**EXERCISE INPUT**
>>>
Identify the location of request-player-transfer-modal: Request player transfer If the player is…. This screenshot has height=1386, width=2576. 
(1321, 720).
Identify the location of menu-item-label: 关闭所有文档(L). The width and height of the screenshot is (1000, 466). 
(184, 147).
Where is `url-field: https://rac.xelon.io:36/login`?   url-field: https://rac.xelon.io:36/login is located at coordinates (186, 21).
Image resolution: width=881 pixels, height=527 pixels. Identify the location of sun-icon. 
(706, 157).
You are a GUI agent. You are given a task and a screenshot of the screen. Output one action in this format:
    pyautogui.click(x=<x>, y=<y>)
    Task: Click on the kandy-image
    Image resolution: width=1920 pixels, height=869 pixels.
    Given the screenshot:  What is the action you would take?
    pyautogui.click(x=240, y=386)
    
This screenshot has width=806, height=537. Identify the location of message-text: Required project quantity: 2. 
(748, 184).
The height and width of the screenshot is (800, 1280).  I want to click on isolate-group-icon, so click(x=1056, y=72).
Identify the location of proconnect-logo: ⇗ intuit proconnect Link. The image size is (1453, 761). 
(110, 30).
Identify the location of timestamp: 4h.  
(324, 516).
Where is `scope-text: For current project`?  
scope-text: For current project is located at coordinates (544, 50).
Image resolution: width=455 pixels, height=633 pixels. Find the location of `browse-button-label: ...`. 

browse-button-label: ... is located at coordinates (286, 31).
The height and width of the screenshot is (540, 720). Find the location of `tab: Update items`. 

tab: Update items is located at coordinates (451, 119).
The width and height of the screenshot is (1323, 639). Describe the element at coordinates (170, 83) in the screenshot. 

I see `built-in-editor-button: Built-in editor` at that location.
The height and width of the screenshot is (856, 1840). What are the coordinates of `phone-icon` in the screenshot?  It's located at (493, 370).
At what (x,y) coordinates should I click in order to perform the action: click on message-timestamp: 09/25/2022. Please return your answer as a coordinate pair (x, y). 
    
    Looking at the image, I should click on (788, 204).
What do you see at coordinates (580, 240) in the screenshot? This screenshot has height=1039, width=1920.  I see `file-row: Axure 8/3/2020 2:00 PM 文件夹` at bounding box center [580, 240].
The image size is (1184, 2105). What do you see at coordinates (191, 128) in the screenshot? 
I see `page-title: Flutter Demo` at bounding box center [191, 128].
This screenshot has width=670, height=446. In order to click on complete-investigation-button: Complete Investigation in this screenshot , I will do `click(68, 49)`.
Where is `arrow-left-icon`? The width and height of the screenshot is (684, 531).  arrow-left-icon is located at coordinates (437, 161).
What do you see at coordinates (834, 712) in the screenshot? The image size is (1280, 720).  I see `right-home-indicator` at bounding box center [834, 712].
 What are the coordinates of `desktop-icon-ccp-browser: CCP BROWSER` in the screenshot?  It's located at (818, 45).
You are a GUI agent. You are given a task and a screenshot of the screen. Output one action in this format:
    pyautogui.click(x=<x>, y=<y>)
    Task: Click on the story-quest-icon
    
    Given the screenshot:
<<<
**AIM OF THE EXERCISE**
Turn every line of the material above into a numbered list, skipping the blank lines.

**SOLUTION FOR THIS EXERCISE**
1. Identify the location of request-player-transfer-modal: Request player transfer If the player is…. This screenshot has height=1386, width=2576. 
2. (1321, 720).
3. Identify the location of menu-item-label: 关闭所有文档(L). The width and height of the screenshot is (1000, 466). 
4. (184, 147).
5. Where is `url-field: https://rac.xelon.io:36/login`?   url-field: https://rac.xelon.io:36/login is located at coordinates (186, 21).
6. Image resolution: width=881 pixels, height=527 pixels. Identify the location of sun-icon. 
7. (706, 157).
8. You are a GUI agent. You are given a task and a screenshot of the screen. Output one action in this format:
9.     pyautogui.click(x=<x>, y=<y>)
10.     Task: Click on the kandy-image
11.     Image resolution: width=1920 pixels, height=869 pixels.
12.     Given the screenshot:  What is the action you would take?
13.     pyautogui.click(x=240, y=386)
14. This screenshot has width=806, height=537. Identify the location of message-text: Required project quantity: 2. 
15. (748, 184).
16. The height and width of the screenshot is (800, 1280).  I want to click on isolate-group-icon, so click(x=1056, y=72).
17. Identify the location of proconnect-logo: ⇗ intuit proconnect Link. The image size is (1453, 761). 
18. (110, 30).
19. Identify the location of timestamp: 4h.  
20. (324, 516).
21. Where is `scope-text: For current project`?  
22. scope-text: For current project is located at coordinates (544, 50).
23. Image resolution: width=455 pixels, height=633 pixels. Find the location of `browse-button-label: ...`. 
24. browse-button-label: ... is located at coordinates (286, 31).
25. The height and width of the screenshot is (540, 720). Find the location of `tab: Update items`. 
26. tab: Update items is located at coordinates (451, 119).
27. The width and height of the screenshot is (1323, 639). Describe the element at coordinates (170, 83) in the screenshot. 
28. I see `built-in-editor-button: Built-in editor` at that location.
29. The height and width of the screenshot is (856, 1840). What are the coordinates of `phone-icon` in the screenshot?  It's located at (493, 370).
30. At what (x,y) coordinates should I click in order to perform the action: click on message-timestamp: 09/25/2022. Please return your answer as a coordinate pair (x, y). 
31.     Looking at the image, I should click on (788, 204).
32. What do you see at coordinates (580, 240) in the screenshot? This screenshot has height=1039, width=1920.  I see `file-row: Axure 8/3/2020 2:00 PM 文件夹` at bounding box center [580, 240].
33. The image size is (1184, 2105). What do you see at coordinates (191, 128) in the screenshot? 
34. I see `page-title: Flutter Demo` at bounding box center [191, 128].
35. This screenshot has width=670, height=446. In order to click on complete-investigation-button: Complete Investigation in this screenshot , I will do `click(68, 49)`.
36. Where is `arrow-left-icon`? The width and height of the screenshot is (684, 531).  arrow-left-icon is located at coordinates (437, 161).
37. What do you see at coordinates (834, 712) in the screenshot? The image size is (1280, 720).  I see `right-home-indicator` at bounding box center [834, 712].
38.  What are the coordinates of `desktop-icon-ccp-browser: CCP BROWSER` in the screenshot?  It's located at (818, 45).
39. You are a GUI agent. You are given a task and a screenshot of the screen. Output one action in this format:
40.     pyautogui.click(x=<x>, y=<y>)
41.     Task: Click on the story-quest-icon
42.     Given the screenshot:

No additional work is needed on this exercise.